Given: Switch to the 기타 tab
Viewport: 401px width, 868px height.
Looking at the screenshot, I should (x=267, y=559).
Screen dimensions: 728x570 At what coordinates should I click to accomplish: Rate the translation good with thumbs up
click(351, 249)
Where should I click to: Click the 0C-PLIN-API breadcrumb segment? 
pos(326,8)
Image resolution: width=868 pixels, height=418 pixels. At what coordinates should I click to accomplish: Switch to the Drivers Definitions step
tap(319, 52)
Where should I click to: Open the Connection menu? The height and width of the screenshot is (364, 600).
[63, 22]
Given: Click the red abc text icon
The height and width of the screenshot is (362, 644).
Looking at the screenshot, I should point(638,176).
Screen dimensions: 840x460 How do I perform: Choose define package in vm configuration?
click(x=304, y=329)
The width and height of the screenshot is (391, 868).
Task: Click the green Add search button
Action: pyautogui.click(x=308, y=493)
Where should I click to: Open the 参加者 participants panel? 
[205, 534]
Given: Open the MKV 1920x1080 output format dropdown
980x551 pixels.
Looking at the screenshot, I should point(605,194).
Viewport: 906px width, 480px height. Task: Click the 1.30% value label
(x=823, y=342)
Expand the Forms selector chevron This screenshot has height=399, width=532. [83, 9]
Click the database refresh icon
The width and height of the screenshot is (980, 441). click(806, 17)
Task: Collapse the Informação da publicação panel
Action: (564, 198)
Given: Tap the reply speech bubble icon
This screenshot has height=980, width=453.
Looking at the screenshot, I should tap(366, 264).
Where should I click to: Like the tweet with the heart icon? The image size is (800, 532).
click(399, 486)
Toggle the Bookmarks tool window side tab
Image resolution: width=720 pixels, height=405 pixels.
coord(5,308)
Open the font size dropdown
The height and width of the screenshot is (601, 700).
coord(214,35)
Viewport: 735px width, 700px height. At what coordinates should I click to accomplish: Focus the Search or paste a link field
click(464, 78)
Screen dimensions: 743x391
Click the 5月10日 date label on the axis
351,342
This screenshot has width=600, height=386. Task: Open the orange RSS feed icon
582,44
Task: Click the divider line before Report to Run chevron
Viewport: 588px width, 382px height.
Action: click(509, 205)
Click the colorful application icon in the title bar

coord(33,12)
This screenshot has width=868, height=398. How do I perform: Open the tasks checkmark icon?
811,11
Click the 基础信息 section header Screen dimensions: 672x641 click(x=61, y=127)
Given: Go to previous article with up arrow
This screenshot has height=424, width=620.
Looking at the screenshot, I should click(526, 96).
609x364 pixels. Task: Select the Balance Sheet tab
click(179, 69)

◆ **AIM OF THE EXERCISE**:
Look through the entries above, and wherever a line holds the string "chevron", copy it.

◆ **OUTPUT**:
Expand the Forms selector chevron This screenshot has height=399, width=532. [83, 9]
Task: Click the divider line before Report to Run chevron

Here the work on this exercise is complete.